Sunday, September 13, 2009

More light




I am not fanatical about bees however they are indicative of some really unpleasant behaviour by industry lobbies intent on selling their products at all costs

Question how do these men and women who have children of their own look in the mirror when they support, no actually push, products they know to be dangerous to the life we all depend on?

How do scientists agree to work for organisations which clearly have no moral or ethical values?

Could the answer to both questions be greed?

Selfishness maybe?

Lack of understanding about what they are doing to destroy the world their own children must live in?

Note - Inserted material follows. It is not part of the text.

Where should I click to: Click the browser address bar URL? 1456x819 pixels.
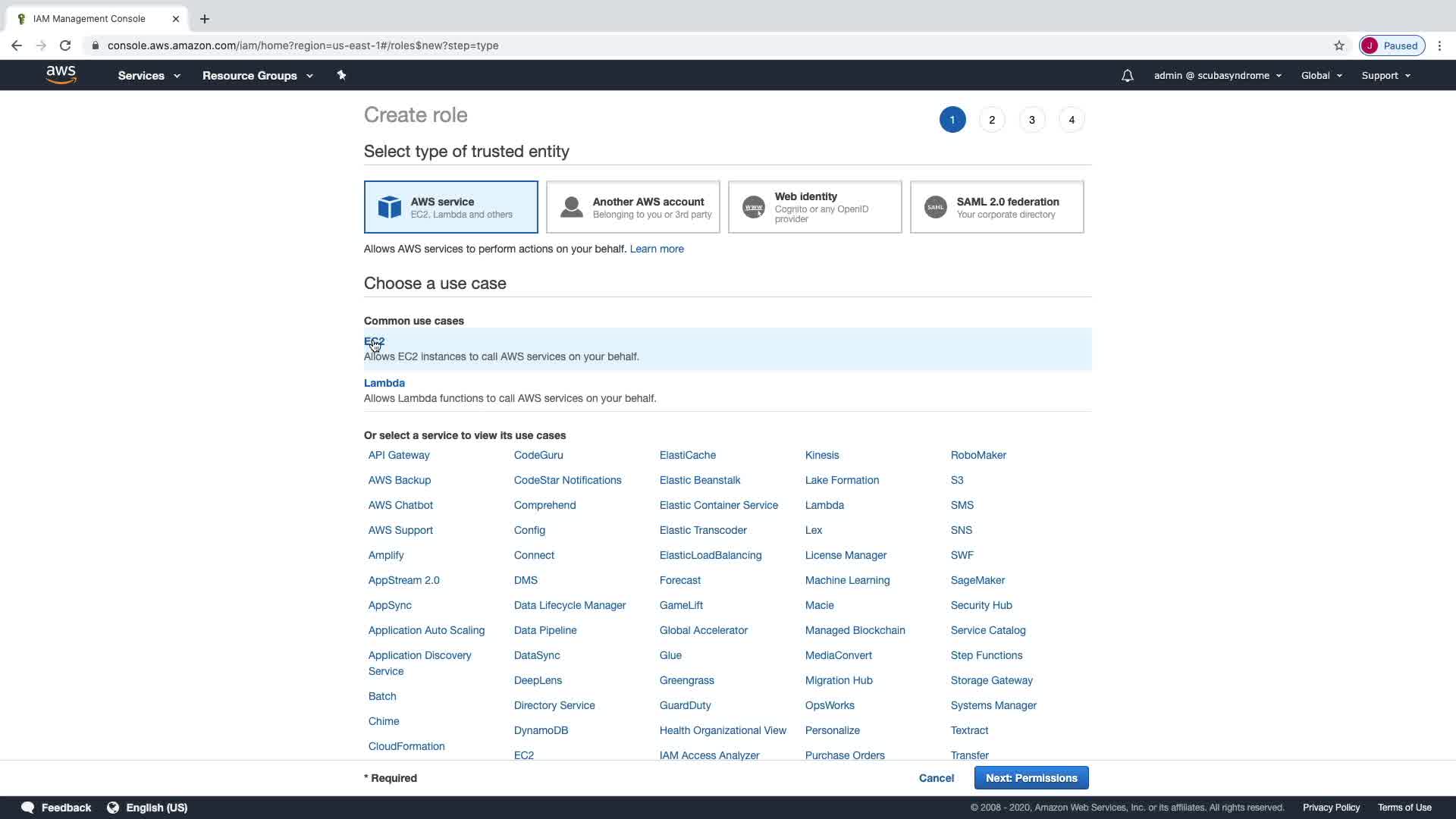point(303,46)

Humanity is not apart from nature we are a part of it

We depend on it for our very survival

I mention here two clear situations one the hype and nonsense of global warming the other bee problems

The climate has always changed and will continue to do so

The ongoing hysteria about global emissions of carbon dioxide are a minor issue compared to others we need to face

The science supporting it is dubious at best and simply criminal in it's half truths

And yet global warming receives unthinking support from most of the media, resulting in unthinking governments agreeing to spend billions of taxpayers money unwisely

Watch the upcoming conference at Copenhagen in a few weeks time for a gala performance

Climate change is a function of the sun and it's sunspots, and yet we still know relatively little about how this affects our weather and climate change

Is this receiving billions?

No

So let's look at something simple like bees and an article written by Simon Barnes

Little money or media interest is being spent on bees who pollinate the very foods we survive on and a lot more besides

Take the attack of the bee killers — a real-life disaster

Just take the UK

Pesticides are threatening bees, and therefore, us

.
The UK is notorious for taking the most relaxed approach to pesticide safety in the the EU,” says Peter Melchett, of the Soil Association.

This is in response to a meticulous piece of research from the invertebrate charity Buglife, which names a pesticide as a contributory factor — perhaps the key one — in the collapse of the population of bees.

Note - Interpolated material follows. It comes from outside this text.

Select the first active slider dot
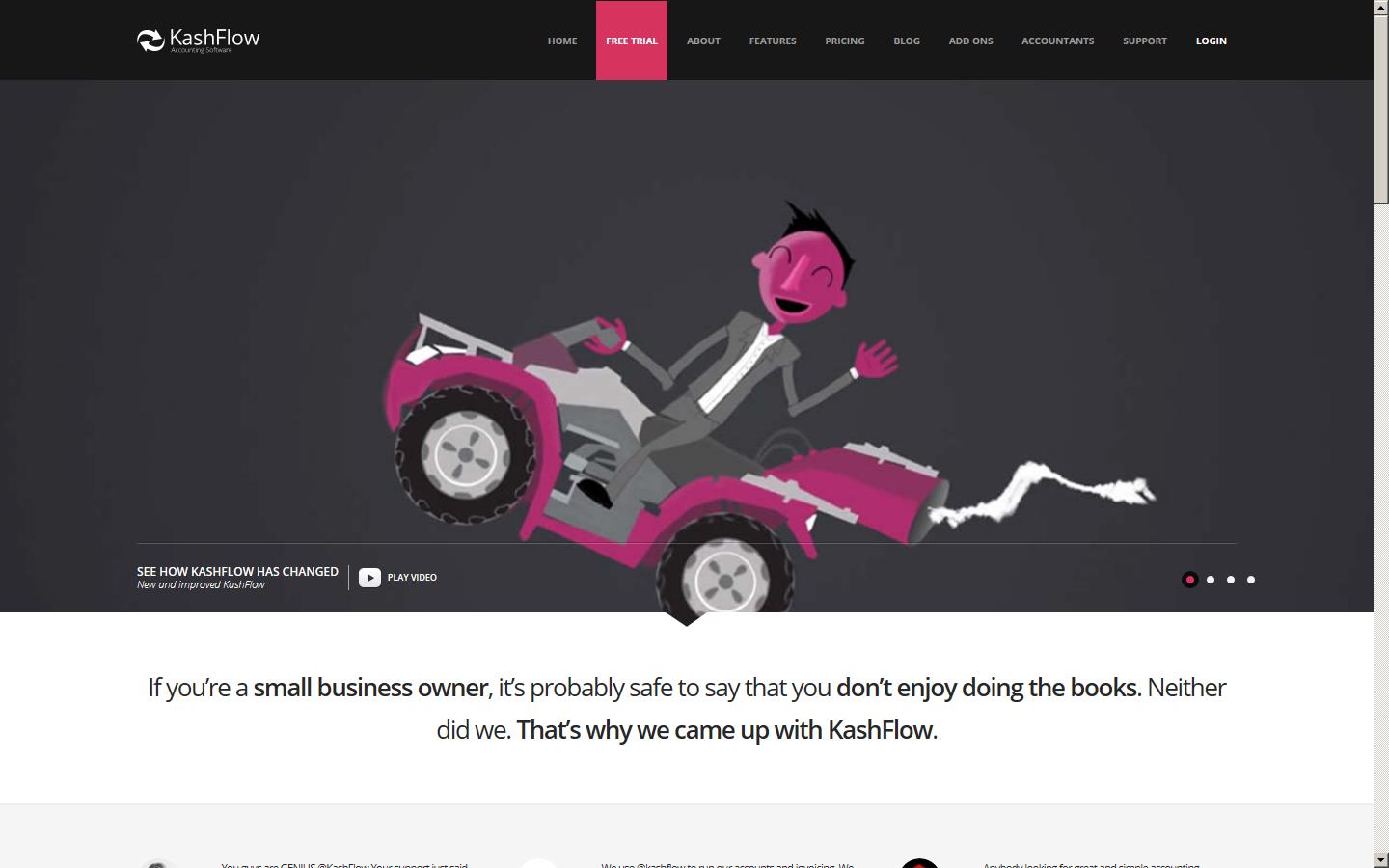 coord(1190,580)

It is true that there is something faintly comic about all this.

But the fact is that bees have a direct effect on our lives, because they pollinate plants, and without the plants pollinated by bees, humans will starve.

So it does rather matter.

There’s even a figure to represent the value of the bees’ services: £12.4 billion a year in the UK alone.

The name of the villain is neonicotinoid pesticide.

These are pesticides based on nicotine.

You don’t spray them; you can dress seeds with them, or treat the soil with them.

They work; the seeds don’t get eaten.

But they affect other things as they go about their business.

They make their way through a plant, and reach the bees when they come to do their work

The bees’ problem is called colony collapse disorder: the ending of bee civilisation as they know it.